Schlam, Stone & Dolan, New York City, and Law Offices of Burton S. Weston, Manhasset, NY, and Stephan B. Gleich & Associates, Great Neck, NY (Richard H. Dolan, Burton S. Weston, of Counsel), for Defendant.


JEFFRY H. GALLET, Bankruptcy Judge.


Before me1 is yet another round in the continuing conflict between the Plaintiff, Durso Supermarkets Inc., ("DSI") and the Defendant, Florence D'Urso ("Mrs. D'Urso"). Prior to their stop in my court, these parties have litigated, and continue to litigate, in various state and federal trial and appellate courts. There is no reason to believe that this is their last field of legal combat.

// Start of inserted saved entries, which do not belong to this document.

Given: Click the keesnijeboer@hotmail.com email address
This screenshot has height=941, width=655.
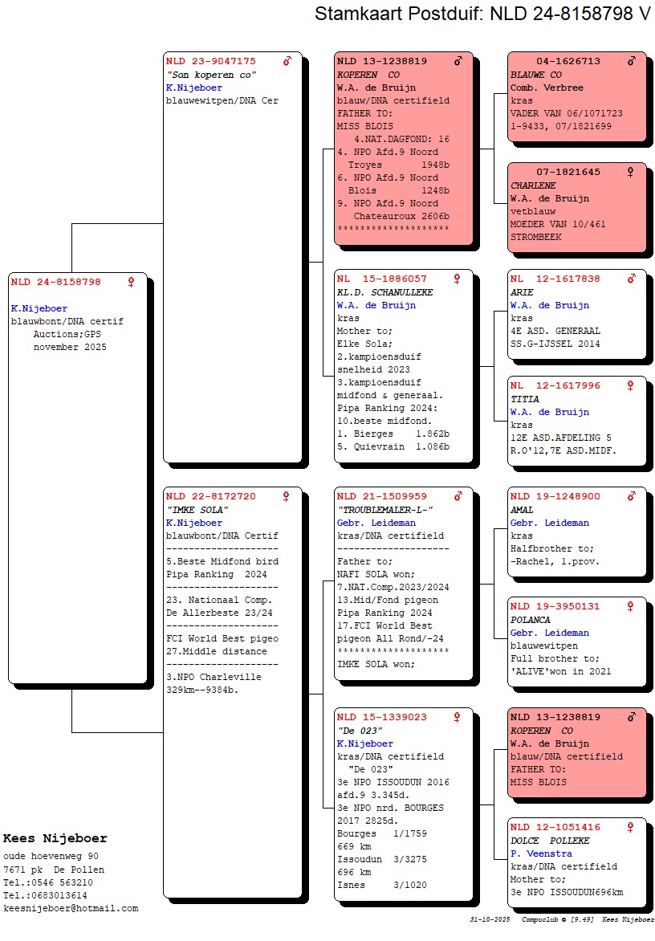Looking at the screenshot, I should click(71, 908).
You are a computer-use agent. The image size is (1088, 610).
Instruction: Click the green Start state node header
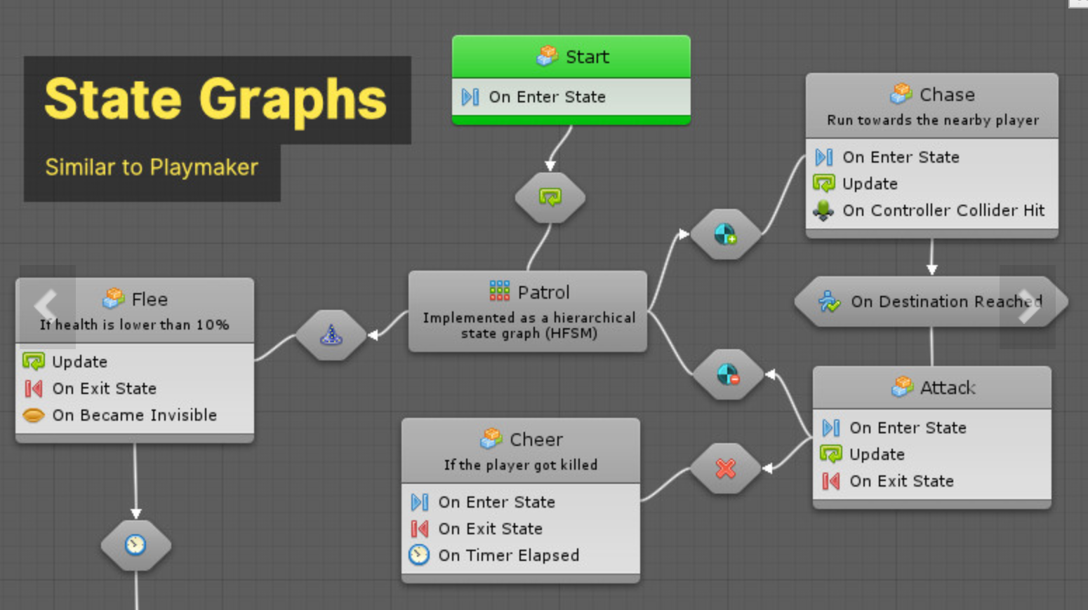[571, 57]
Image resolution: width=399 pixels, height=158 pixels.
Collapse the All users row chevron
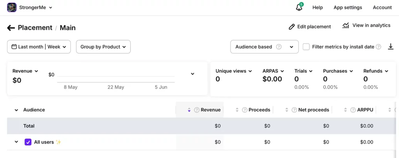(16, 142)
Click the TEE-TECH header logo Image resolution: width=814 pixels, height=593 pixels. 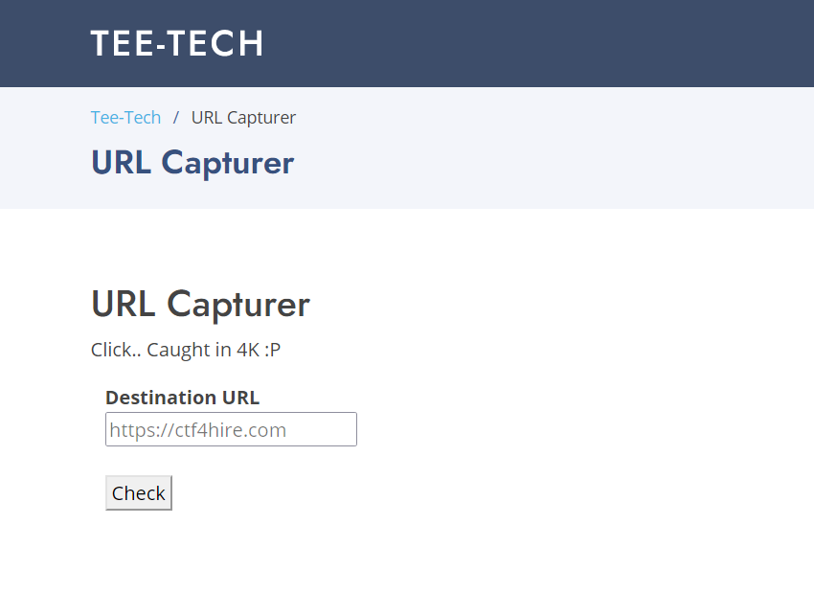click(177, 44)
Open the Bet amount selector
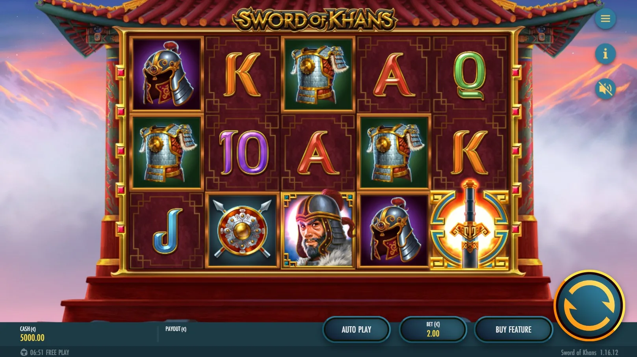 pyautogui.click(x=433, y=329)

DSI claims that a certain lease termination ("Lease Termination"), pursuant to a "cross-default" provision, constitutes a fraudulent conveyance.2 It does not seek to be restored to possession of the properties, rather, it seeks to recover the value of the leasehold ("Leasehold" or "Lease"), including the "enterprise value" lost because it could not continue to do business in the previously leased premises ("Leased Premises").

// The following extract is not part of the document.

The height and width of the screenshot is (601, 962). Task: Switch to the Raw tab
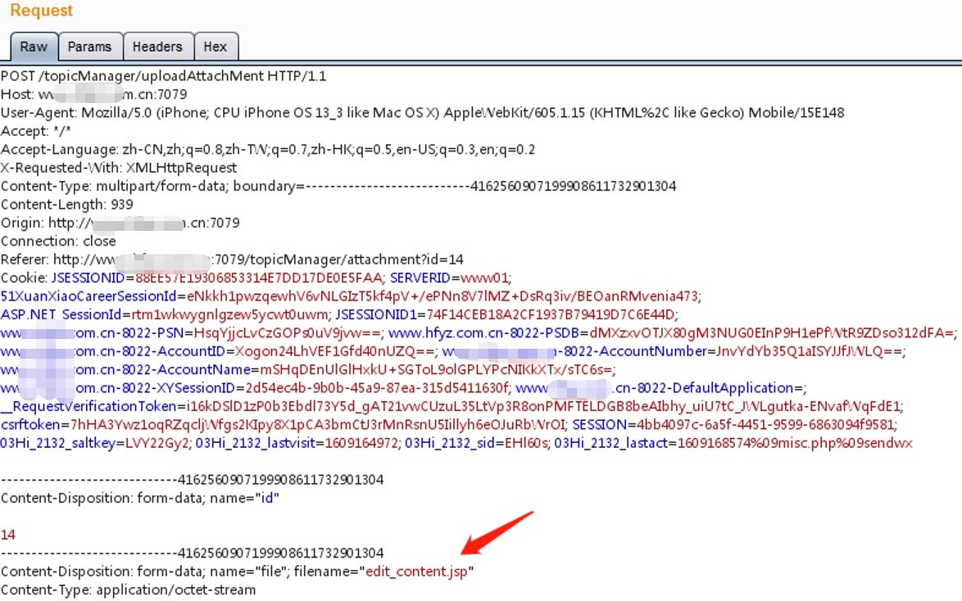pos(34,47)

DSI also claims that it is entitled to a payment or credit equal to the value of the inventory and fixtures it left in the Leased Premises, when they were returned to Mrs. D'Urso.3

The Lease covered three parcels of real property, with free standing commercial buildings, located at Fteley Avenue in the Bronx, New York (the "Fteley Property" or "Fteley Store"); Lefferts Boulevard in Queens, New York (the "Lefferts Property" or "Lefferts Store"); and Merrick Road in Freeport, Long Island (the "Freeport Property" or "Freeport Store") (collectively the "Leased Properties"), in which DSI operated supermarkets. DSI contends that by virtue of the Lease Termination, the three supermarkets, for which it had paid, were transferred to Mrs. D'Urso without consideration. DSI also claims that, at the time of the alleged transfer, it was insolvent and did not receive reasonably equivalent value for the Leasehold.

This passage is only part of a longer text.